第16話
コウセイのベットは爽やかな匂いと、煙草の匂いが混じっていた。不思議とイヤな気分にはならなかった。全く甘い匂いがしない…。
どちらかと言うと、ユタカと真逆だった。ユタカはいつも甘い女性のような香りがする。それは会う度に違う…。他の〝お姫様〟の移り香…。
ウトウトとしながら、煙草を吸っているコウセイの横顔を見ていた。その顔はやっぱり2個上には見えない。
私を抱かず、さっきまでキスをしてきた男。
「…見えないね」
「なにが」
横顔が、少し正面になる。
「ほんとに21歳?」
「誕生日まだだから、20歳」
「え、うっそ、1歳差?」
「お前19?」
「うん、ついこないだ…」
「ふうん…」
「ってか20歳なのに…結構私をガキ扱いしてたよね…」
ベットで寝転んでいる私から顔を逸らしたコウセイは、煙草の火を消した。そしてそのままどこかへ行こうとするのか、ジャケットを着た。もう夜中の12時を過ぎている。
「どこかいくの?」
「コンビニ、煙草切れたから」
「ヘビースモーカーだね、肺が真っ黒になっても知らない」
「もう遅いわ真っ黒」
玄関に向かうコウセイを見送った。
コウセイが戻ってきのは、それから多分、10分も経ってない。
「悪いな」と袋に入った私にそれを差し出してきた。「ケーキ、無かったわ」と。
袋の中を見て、私は泣いた。
そこにはプリンなどスイーツ系のおやつや、チョコレート系のお菓子が、袋から溢れそうなほど入っていた。
誕生日プレゼントとか、ましてや誰かに何かを贈られることなんて今まで無かった…。ベットの上に座り、ポロポロと涙を流せば、隣に腰かけてきたコウセイが怪我をしてない側の頭を撫でる。
「…ケーキは来年な」
「ん…」
「なあ」
「…っ、…」
「やっぱり、結構優しい方だと思うんだけど」
「……、」
「…俺じゃダメなのかよ…」
「…っ…」
「もっと優しくするから」
声が出なかった…。泣きながらコウセイを見つめた。
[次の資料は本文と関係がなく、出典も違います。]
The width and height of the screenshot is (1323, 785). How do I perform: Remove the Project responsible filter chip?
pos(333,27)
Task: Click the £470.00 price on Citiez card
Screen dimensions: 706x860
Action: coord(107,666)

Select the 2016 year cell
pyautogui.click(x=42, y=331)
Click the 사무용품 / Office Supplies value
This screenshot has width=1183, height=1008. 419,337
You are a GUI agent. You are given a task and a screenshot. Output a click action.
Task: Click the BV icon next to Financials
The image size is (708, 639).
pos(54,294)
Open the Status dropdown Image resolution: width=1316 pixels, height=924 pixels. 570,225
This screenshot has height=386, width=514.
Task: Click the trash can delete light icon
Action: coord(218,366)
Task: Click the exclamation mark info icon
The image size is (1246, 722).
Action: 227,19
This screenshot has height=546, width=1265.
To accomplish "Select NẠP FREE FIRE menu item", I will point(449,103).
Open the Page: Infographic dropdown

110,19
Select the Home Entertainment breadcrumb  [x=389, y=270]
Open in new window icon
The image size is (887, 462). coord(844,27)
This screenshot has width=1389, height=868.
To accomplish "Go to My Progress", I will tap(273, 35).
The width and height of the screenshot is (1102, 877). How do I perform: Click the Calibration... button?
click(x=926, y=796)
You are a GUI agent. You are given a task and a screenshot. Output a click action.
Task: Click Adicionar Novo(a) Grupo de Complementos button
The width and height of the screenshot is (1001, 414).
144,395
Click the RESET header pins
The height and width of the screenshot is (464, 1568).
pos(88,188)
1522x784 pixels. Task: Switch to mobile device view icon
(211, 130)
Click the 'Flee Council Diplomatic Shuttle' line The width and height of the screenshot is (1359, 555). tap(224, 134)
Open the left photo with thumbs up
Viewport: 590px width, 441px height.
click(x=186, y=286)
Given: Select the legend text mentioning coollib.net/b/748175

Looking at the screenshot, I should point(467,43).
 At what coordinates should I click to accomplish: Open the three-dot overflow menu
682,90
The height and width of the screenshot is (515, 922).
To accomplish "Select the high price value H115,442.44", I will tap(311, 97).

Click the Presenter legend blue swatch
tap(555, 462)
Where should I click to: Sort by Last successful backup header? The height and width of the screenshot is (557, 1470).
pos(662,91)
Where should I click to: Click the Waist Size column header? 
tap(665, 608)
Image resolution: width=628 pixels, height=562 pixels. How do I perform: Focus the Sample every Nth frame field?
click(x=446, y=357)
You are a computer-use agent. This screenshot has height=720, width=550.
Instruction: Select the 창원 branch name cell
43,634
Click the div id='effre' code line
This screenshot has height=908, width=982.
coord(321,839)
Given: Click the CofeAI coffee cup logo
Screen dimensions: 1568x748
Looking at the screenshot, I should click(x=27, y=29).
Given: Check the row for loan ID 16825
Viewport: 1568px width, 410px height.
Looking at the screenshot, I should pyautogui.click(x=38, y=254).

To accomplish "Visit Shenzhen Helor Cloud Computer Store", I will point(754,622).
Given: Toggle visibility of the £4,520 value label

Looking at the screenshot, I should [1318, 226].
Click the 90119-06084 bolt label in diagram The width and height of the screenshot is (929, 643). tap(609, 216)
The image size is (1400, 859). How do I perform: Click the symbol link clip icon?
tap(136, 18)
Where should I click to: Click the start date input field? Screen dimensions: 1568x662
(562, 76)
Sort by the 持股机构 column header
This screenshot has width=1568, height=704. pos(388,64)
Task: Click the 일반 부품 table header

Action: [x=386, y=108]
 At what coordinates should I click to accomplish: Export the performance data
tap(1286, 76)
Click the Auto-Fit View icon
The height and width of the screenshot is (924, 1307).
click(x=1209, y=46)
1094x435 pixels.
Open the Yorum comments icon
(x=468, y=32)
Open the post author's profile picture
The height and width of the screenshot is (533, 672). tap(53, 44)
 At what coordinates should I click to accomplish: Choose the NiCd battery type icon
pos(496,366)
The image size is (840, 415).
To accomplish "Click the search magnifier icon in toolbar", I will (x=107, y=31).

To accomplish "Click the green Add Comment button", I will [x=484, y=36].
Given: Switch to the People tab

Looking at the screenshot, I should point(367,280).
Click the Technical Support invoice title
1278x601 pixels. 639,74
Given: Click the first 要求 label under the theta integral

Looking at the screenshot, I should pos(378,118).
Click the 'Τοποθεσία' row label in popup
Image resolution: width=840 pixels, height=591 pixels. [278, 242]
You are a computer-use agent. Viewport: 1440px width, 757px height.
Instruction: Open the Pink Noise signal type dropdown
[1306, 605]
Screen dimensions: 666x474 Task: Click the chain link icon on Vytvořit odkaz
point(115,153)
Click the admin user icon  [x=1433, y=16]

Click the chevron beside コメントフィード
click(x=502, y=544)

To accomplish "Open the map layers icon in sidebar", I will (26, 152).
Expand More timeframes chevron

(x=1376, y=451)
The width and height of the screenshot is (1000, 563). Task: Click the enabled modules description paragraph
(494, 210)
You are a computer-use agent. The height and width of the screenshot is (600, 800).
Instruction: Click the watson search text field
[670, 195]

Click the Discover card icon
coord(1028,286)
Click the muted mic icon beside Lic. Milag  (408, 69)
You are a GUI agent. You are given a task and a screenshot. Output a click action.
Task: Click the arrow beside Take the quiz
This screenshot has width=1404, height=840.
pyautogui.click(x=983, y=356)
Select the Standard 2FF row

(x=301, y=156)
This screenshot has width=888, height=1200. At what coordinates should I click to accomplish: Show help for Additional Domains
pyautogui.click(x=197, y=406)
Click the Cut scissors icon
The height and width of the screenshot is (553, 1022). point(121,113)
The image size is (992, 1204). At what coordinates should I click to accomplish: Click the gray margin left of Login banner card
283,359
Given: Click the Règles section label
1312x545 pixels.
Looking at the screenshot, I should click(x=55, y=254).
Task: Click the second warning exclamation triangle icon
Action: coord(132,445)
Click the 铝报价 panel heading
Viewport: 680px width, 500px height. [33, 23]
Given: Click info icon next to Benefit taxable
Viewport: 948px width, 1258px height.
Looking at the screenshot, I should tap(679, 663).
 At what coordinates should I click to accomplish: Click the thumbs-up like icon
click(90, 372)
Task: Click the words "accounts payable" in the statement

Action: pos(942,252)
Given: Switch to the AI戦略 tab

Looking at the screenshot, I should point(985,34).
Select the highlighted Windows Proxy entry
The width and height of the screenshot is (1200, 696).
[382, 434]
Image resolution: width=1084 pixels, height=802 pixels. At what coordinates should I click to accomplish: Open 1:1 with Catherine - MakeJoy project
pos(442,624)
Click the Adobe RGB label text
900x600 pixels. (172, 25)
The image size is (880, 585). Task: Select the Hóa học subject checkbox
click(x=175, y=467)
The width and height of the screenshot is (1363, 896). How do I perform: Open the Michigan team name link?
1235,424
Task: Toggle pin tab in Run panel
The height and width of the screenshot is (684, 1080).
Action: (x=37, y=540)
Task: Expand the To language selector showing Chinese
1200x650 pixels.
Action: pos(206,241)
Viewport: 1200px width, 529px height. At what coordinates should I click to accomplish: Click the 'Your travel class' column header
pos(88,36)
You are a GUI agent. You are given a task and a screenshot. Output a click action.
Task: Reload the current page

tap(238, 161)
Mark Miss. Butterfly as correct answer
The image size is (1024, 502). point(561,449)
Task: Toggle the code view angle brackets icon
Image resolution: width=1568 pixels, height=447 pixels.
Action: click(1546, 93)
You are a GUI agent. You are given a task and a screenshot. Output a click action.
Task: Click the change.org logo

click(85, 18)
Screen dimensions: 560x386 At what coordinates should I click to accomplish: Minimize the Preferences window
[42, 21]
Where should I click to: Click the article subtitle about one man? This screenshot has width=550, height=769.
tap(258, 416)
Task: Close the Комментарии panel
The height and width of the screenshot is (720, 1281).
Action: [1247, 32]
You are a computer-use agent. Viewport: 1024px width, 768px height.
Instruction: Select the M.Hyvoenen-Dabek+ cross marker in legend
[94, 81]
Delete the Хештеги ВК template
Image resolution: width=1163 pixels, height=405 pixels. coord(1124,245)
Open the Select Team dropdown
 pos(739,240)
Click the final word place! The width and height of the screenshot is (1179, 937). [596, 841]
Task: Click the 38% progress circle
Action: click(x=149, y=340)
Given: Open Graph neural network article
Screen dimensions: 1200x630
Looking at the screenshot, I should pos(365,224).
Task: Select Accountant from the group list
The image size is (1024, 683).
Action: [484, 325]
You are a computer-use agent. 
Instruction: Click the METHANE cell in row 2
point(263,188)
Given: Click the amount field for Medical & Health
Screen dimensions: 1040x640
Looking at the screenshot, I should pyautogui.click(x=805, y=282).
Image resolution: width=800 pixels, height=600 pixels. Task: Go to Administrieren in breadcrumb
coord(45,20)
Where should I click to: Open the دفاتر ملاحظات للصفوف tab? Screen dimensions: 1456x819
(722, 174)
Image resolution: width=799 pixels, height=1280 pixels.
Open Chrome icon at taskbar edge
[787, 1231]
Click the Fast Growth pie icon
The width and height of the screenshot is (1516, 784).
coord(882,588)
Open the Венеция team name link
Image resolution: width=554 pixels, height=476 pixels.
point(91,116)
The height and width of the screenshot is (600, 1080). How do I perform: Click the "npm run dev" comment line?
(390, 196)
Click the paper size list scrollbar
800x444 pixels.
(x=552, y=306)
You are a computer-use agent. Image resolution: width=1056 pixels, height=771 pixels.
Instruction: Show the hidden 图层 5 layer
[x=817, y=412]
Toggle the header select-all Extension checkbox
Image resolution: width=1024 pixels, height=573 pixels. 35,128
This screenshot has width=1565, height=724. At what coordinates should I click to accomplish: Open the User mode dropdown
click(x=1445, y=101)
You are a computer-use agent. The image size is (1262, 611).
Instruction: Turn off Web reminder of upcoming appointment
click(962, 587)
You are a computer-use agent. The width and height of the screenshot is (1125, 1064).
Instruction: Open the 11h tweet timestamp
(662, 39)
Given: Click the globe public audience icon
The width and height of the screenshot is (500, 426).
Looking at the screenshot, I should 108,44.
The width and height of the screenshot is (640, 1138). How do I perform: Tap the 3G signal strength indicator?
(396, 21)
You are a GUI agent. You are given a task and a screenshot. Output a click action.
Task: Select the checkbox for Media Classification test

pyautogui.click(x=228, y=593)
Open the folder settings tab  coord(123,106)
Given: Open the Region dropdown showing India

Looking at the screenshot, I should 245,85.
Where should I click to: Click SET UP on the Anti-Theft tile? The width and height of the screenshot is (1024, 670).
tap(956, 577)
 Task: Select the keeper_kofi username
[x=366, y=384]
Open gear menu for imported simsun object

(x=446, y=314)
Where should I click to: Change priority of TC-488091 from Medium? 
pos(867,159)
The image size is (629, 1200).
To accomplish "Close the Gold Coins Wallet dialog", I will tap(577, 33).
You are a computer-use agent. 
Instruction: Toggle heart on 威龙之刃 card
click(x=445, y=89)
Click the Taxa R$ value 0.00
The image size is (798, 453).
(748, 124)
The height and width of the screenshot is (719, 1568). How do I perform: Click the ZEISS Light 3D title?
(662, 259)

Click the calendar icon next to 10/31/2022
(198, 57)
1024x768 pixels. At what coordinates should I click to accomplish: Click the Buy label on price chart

──…私はただ、居場所が欲しいだけ…。
できない…。
私の事を好きだと言ってくれる男…。
私はまだ、コウセイの事を好きじゃない…。
心の中にユタカがいる…。
コウセイはこんなにも優しい男なのに、軽い気持ちでそばにいることなんてできない…。
ましてや利用するなんて…。
────…お金を払ってるからこそ、私はユタカに居場所に求められるというのに…。私のワガママで…コウセイを縛るなんてできない。
「ごめんなさい……」と、謝る私は、「出ていくね、手当てしてくれてありがとう…」と、コウセイを見つめた。
コウセイが私を抱きしめる…。
コウセイからは、煙草の香りがした。
その香りに包まれながら、確かにこの時、私はユタカとの関係を終わりたいと思った…。
それでもユタカに依存している私はやめる事が出来なかった……。